En faisant le même exercice mais appliqué à l’éducation étatisée, on aboutit à un résultat semblable, c.-à-d. à des transferts de richesse au profit de la majorité (non pas spécifiquement aux gens dans le besoin) et aux dépens de la minorité. A raison de 6,000 dollars par année par élève pour dispenser l’enseignement à l’école publique, la substitution du financement public à la tarification marchande (frais de scolarité), vaudra à une majorité de la population comptant un enfant à l’école une économie de 1 500$ ou plus. Il suffit pour satisfaire au théorème du votant médian que la structure fiscale qui sert à financer l’opération soit proportionnelle au revenu ou mieux « progressive ». Dans la logique majoritariste, les consommateurs votants à revenu élevé portent le fardeau de prix (fiscaux) supérieurs aux demandeurs à revenu médian et inférieur. Sorte de discrimination par le prix fiscal contre les gens à revenu moyen supérieur.
En ajoutant la dimension monopolistique du secteur éducatif, on comprendra que les parents en ont hérité l’école de la médiocrité et le chômage, les contribuables, l’appesantissement fiscal et réglementaire. Les salaires excessifs et la permanence sont allés aux protégés du monopole syndical et bureaucratique. Le monopole public de l’éducation n’est pas qu’inefficace, il est inconciliable avec la diversité, avec la liberté de choix.

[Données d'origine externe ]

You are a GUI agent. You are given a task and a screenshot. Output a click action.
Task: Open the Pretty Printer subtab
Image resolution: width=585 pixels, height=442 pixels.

Cette conclusion vaut pour l’ensemble des activités publiques. En régime démocratique, le pouvoir politique se gagne au centre gauche. On a pu calculer qu’au Canada, c’est vers le milieu des années 70 que le nombre de bénéficiaires nets (qui reçoivent plus en services qu’ils ne paient de taxes) des programmes gouvernementaux a commencé à l’emporter sur le nombre de perdants (qui paient plus de taxes qu’ils n’obtiennent de services) (Institut Fraser, 1999). Près de 45% des foyers québécois ne paient aucun impôt sur le revenu. Ce qui veut dire que pour près de la moitié de la population votante, le prix des services publics a baissé au point de n’avoir plus de signification. Forcément, le fardeau supplémentaire retombe sur les épaules de la classe supérieure de revenu. Au moment où ces lignes sont écrites, les 30% de la population qui gagnent le plus, assument 80% des prélèvements d’impôt sur le revenu. Même dans les années 1990, période où selon l’interprétation conventionnelle les coupes budgétaires se sont faites sur le dos des pauvres, le degré de redistribution a augmenté. Les gens à revenu élevé étaient forcés de sacrifier 16% de leur revenu en taxes, en transferts négatifs et en services publics qu’ils ne consommaient pas ; de leur côté, les gens au revenu inférieur obtenaient des gains nets accrus de 16% en conséquence de ces faveurs publiques. Les pertes et gains correspondants atteignaient 14% en 1994, et 15% en 1986. (Dyck 2005) On comprend dès lors qu’il s’avère si difficile d’apporter des changements sensibles au régime de santé ou d’éducation en place, de même qu’au régime fiscal qui sert à le financer.
On comprend aussi par la même logique, que les partis politiques convergent vers le centre de l’opinion publique, qu’ils proposent des politiques qui se ressemblent. C’est la façon que le politicien ne peut manquer de découvrir pour se faire élire ou réélire. C’est ainsi qu’on explique que le politicien dont le seul souci est de se faire élire en vient quand même à faire ce que veut la majorité. Pour concrétiser de façon encore plus vivante la dynamique sous-jacente à cette approche, imaginons un gouvernement mondial, démocratiquement élu à l’échelle de la planète suivant le principe d’un homme une voix. Quel serait le résultat probable de ce processus ? Le plus vraisemblable est qu’on aurait un gouvernement de coalition sino-indien. Et qu’est-ce que ce gouvernement serait enclin à faire pour plaire à ses électeurs et se faire réélire ? Il découvrirait que l’Occident a trop de richesses et le reste du monde, particulièrement l’Inde et la Chine, trop peu; il mettrait en œuvre une redistribution systématique du revenu du riche Occident vers le pauvre Orient. On obtient déjà une approximation de cet aboutissement dans la prédilection que l’Assemblée des Nations Unies affiche systématiquement en faveur de l’aide jamais suffisante aux pays sous-développés.
Ces « expériences mentales » servent à illustrer les conséquences du processus de démocratisation qui a commencé aux États-Unis et en Europe au milieu du XIX siècle, et qui porte ses fruits depuis la fin de la première guerre mondiale. L’extension progressive du droit de vote et finalement l’établissement du suffrage universel aux adultes de dix-huit ans et plus ont fait de chaque pays ce que la démocratie mondiale ferait de l’ensemble du globe : mettre en branle une tendance permanente à la redistribution du revenu et des biens en faveur de la majorité, non pas spécifiquement aux défavorisés.